__TEXTO EXTRAÍDO__.
################
Desde que Estados Unidos se forjó como nación independiente, la desembocadura del río Hudson en el océano Atlántico –donde hoy habita, ilumina y sueña Miss Liberty– fue el sitio en que se instaló el único anhelo humano de ayer, mañana y siempre: la libertad.
En ese lugar, desde 1697, la sombra afilada de Trinity Church –iglesia que es y ha sido el centro de la vida religiosa de Estados Unidos y refugio en tiempos de crisis– se proyecta sobre un oscuro callejón denominado Wall Street, la Calle del Muro, destinado a ser el corazón de la capital del mundo moderno.
Trinity Church es la representación histórica de la dignidad de un país que nació bajo la divisa de la libertad y la meritocracia, del poder absoluto de cada individuo para labrar su destino y juntos construir un nuevo imperio.
Durante los más graves desastres económicos que Estados Unidos ha padecido a lo largo de su historia –en octubre de 1907 y en octubre de 1929–, Trinity Church no sólo se ha mantenido en pie, sino que ha brindado ayuda y refugio a sus feligreses, ya sea pagando sus deudas o brindando alimento. Esto le ha permitido convertirse en emblema del espíritu de lucha y recuperación frente a la pérdida total.
Sólo el sentido del humor inherente a cada acción humana podría haber colocado en tal lugar al símbolo financiero de nuestros tiempos, pues Wall Street empieza donde el cementerio de Trinity Church –donde yacen los restos de algunos de los Padres Fundadores– acaba.
################
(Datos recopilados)

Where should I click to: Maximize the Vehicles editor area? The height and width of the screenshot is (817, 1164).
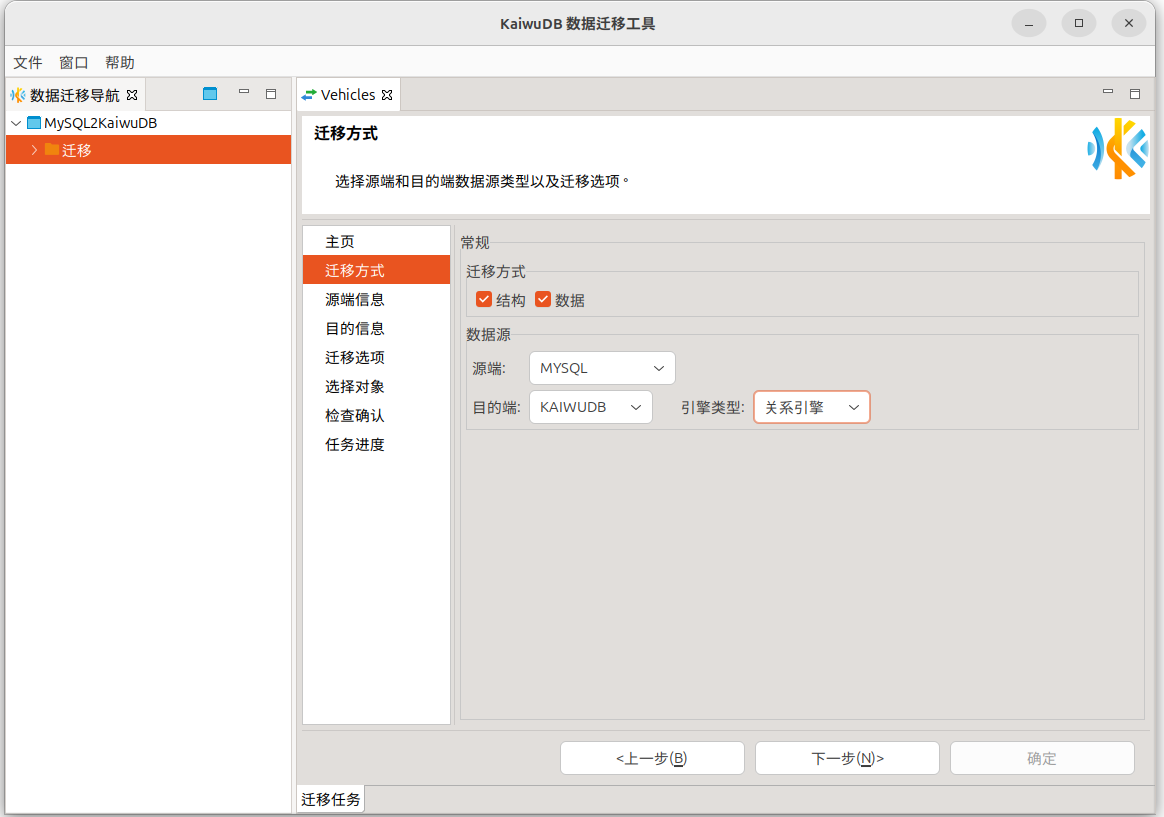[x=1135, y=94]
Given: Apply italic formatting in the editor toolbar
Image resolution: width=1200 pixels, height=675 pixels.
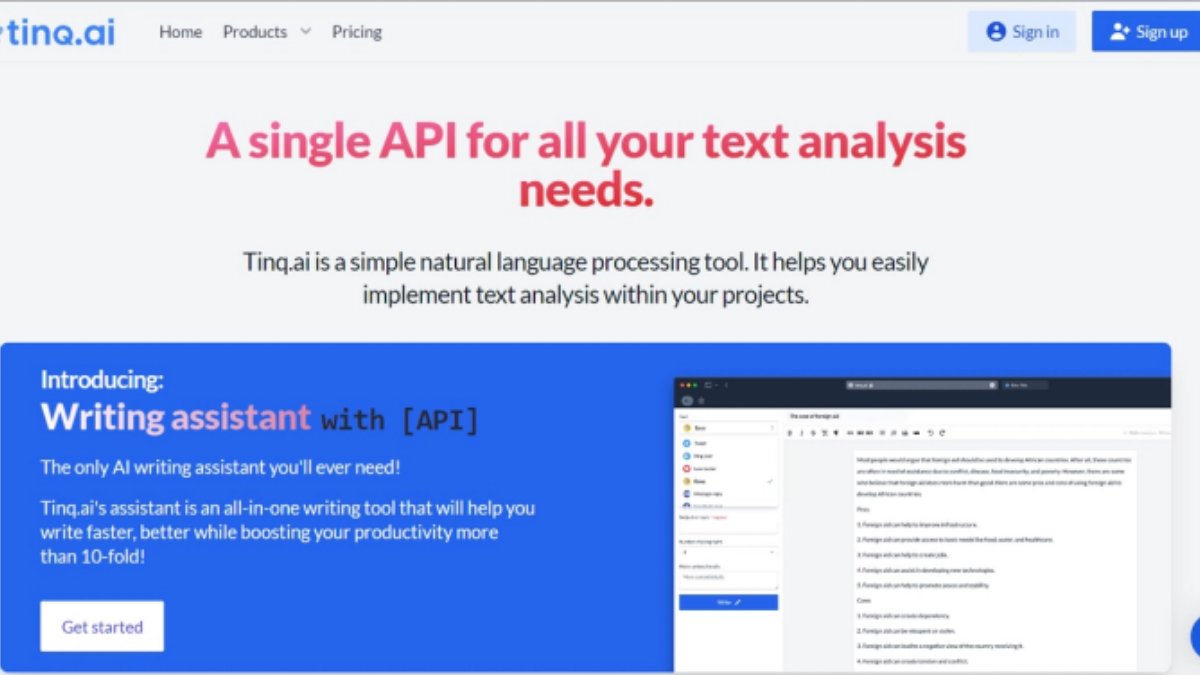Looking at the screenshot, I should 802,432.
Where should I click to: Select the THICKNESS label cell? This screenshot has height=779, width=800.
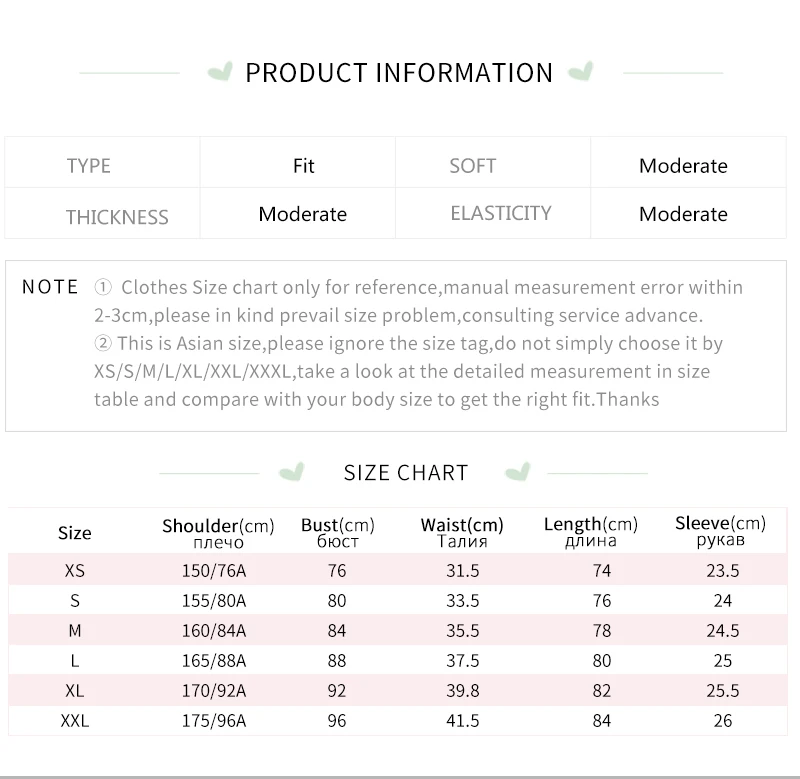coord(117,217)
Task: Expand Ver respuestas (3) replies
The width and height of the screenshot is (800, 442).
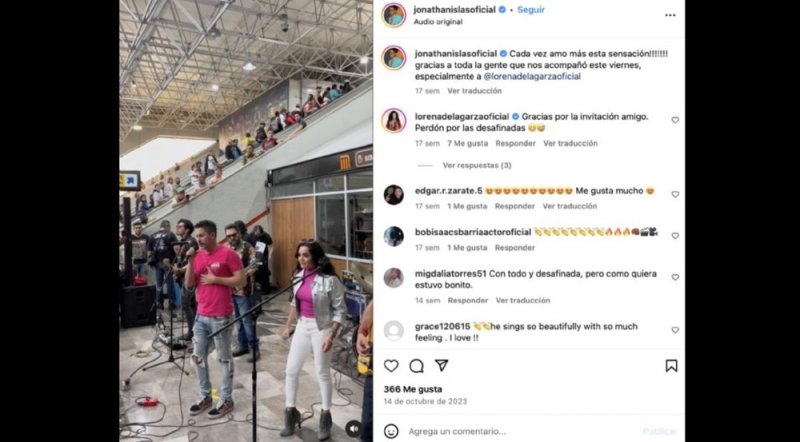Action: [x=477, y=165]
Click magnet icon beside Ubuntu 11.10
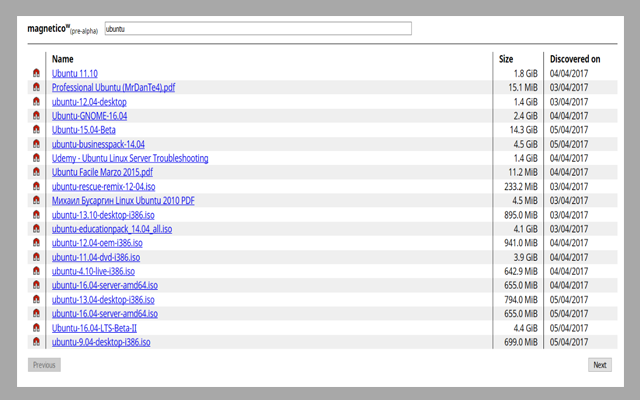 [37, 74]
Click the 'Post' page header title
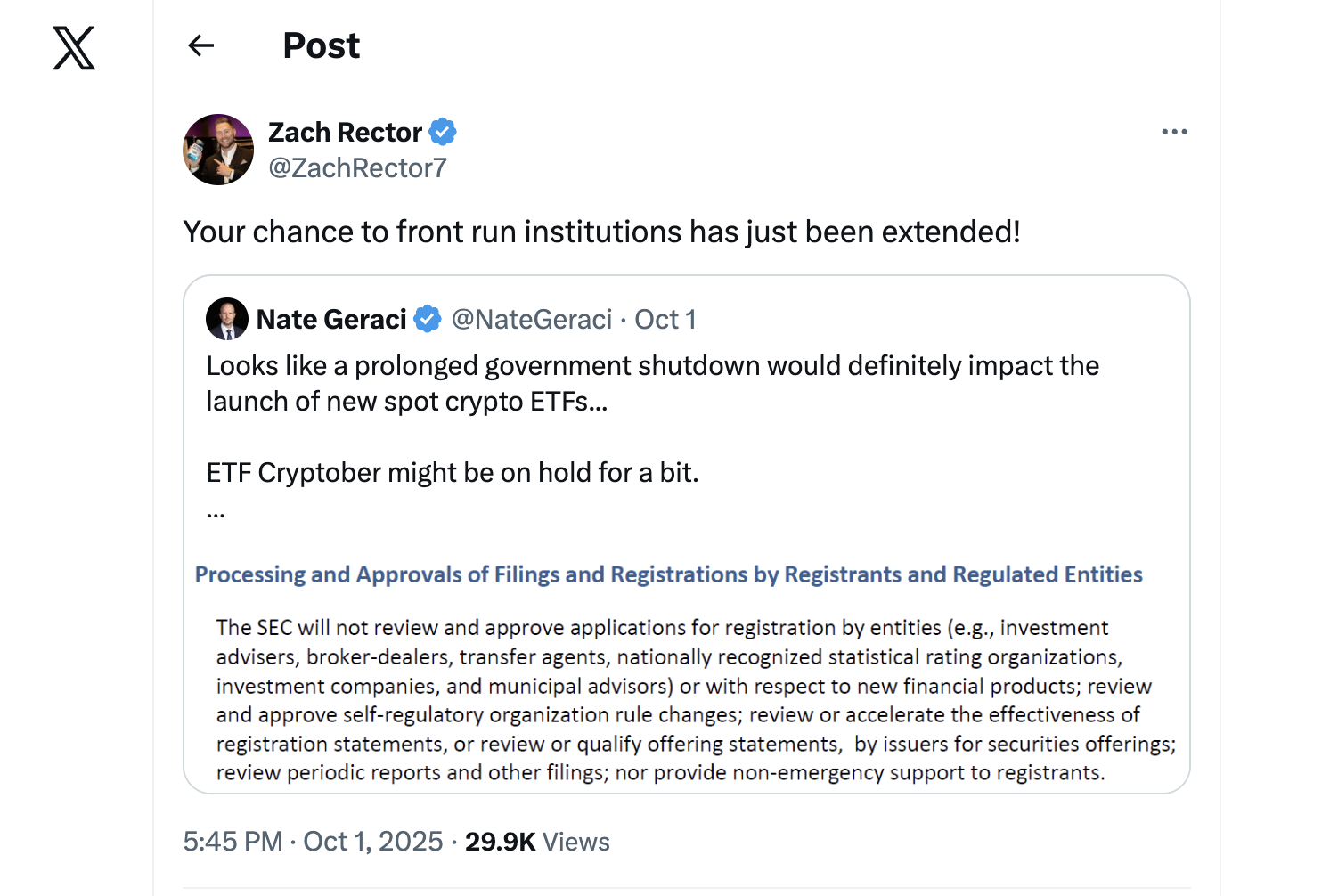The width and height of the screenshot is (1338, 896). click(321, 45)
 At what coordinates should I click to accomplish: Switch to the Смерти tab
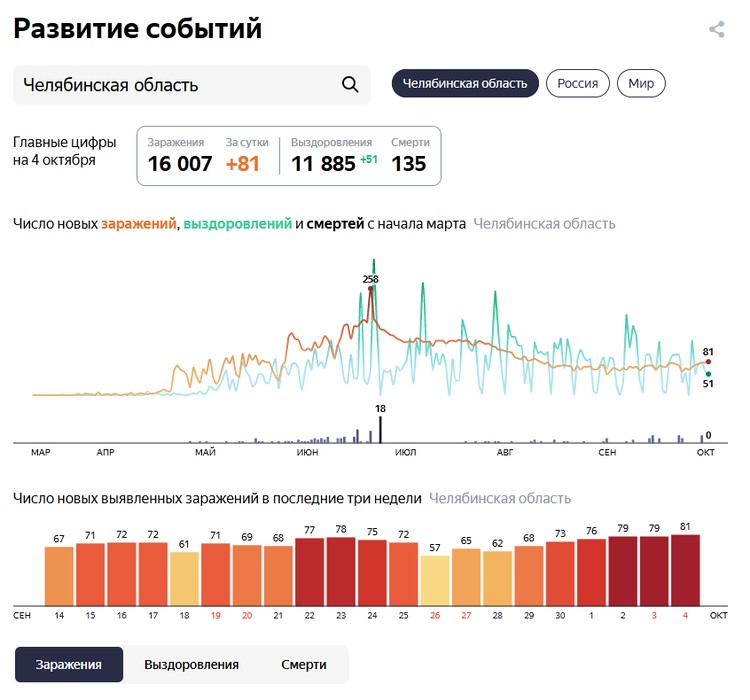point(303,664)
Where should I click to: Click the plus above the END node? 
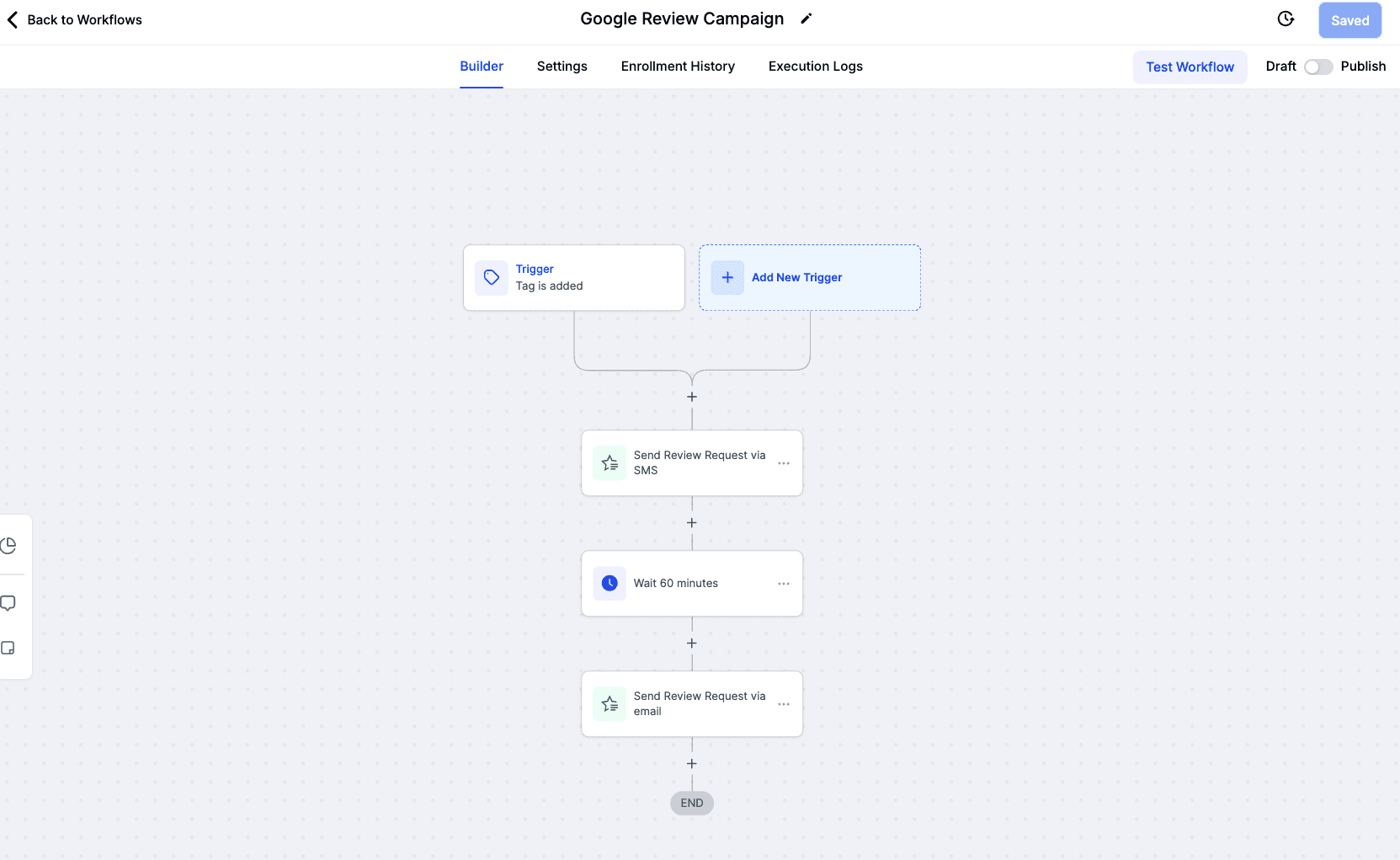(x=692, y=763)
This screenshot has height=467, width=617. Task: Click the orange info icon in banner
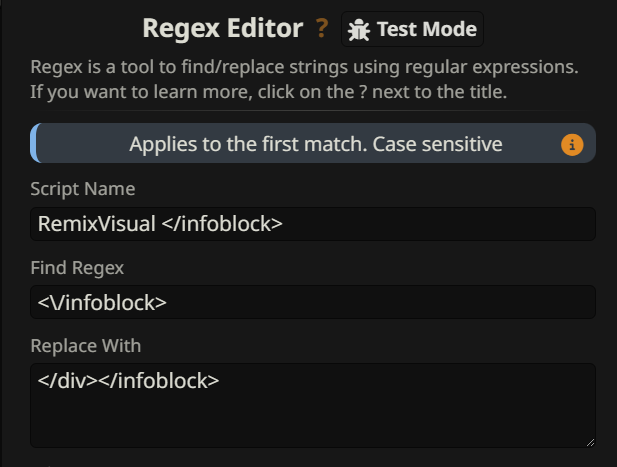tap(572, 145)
################
__TAREAS A REALIZAR__.
A: Responde estas preguntas a partir del texto sobre Trinity Church:
(i) ¿Desde qué año proyecta Trinity Church su sombra sobre Wall Street?
(ii) ¿En qué meses y años ocurrieron los desastres económicos que se mencionan?
(iii) ¿De quiénes son los restos que yacen en el cementerio de Trinity Church?
B: ¿Coinciden estas afirmaciones con el texto sobre Trinity Church? Responde sí o no y cita las palabras del texto que lo deciden.
(i) Wall Street significa "la Calle del Muro".
(ii) Trinity Church cerró sus puertas durante las crisis económicas.
(iii) Wall Street termina donde empieza el cementerio de Trinity Church.
C: Prosigue el texto sobre Trinity Church a partir del punto en que se detiene.

__RESPUESTAS__.
A:
(i) Desde 1697.
(ii) En octubre de 1907 y en octubre de 1929.
(iii) Son los restos de algunos de los Padres Fundadores.

B:
(i) Sí: "un oscuro callejón denominado Wall Street, la Calle del Muro".
(ii) No: "Trinity Church no sólo se ha mantenido en pie, sino que ha brindado ayuda y refugio a sus feligreses".
(iii) No: "Wall Street empieza donde el cementerio de Trinity Church –donde yacen los restos de algunos de los Padres Fundadores– acaba".

C:
Lamentablemente, en este 2008, con una crisis que se ha reproducido como un virus en cada rincón del planeta a una velocidad alarmante, Trinity Church no parece tener las herramientas ni el antídoto necesario para contener la caída del imperio que vio nacer.
Desde los albores del siglo pasado, Wall Street ha sido el corazón financiero de los corsarios del mercado, papel que logró conservar incluso después de la tragedia de 1929, cuando los primeros dueños de Lehman Brothers, Hypo Real Estate Holding ag y Merrill Lynch no encontraron otra salida a la Gran Depresión más que lanzarse al vacío desde las ventanas de sus oficinas.
La diferencia es que ahora los directivos de las empresas han cobrado los millonarios bonos de retiro o se han quedado tranquilamente en sus oficinas, esperando que los políticos de Washington tomen las medidas necesarias para rescatarlos.
“El mercado resolverá nuestros problemas”, esa fue la divisa que guió los destinos económicos del mundo luego de la Gran Depresión. Hoy el mundo mira atónito su propia mutación, sin tener en su corazón nada más que incertidumbre sobre el futuro cercano.
Paradójicamente, nuestro terrible siglo XX y el catastrófico inicio del siglo XXI se han caracterizado por la caída de los muros que han regido nuestro paso hacia lo que creímos que era la modernidad.
Estados vulnerables
En agosto de 2007, cuando comenzaba la peor crisis financiera global de las últimas ocho décadas, nadie podría haber imaginado que el muro más famoso del capitalismo compartiría con otro muro, el del comunismo, el mismo destino.
En Alemania el muro fue levantado como un soporte ideológico para impedir que los hijos de Marx cayeran en las tentaciones consumistas y fueran consumidos en el infierno capitalista. En cambio, el muro de Wall Street se levantó y consolidó para asegurar que la libertad absoluta del dios mercado era la única fórmula para lograr el éxito.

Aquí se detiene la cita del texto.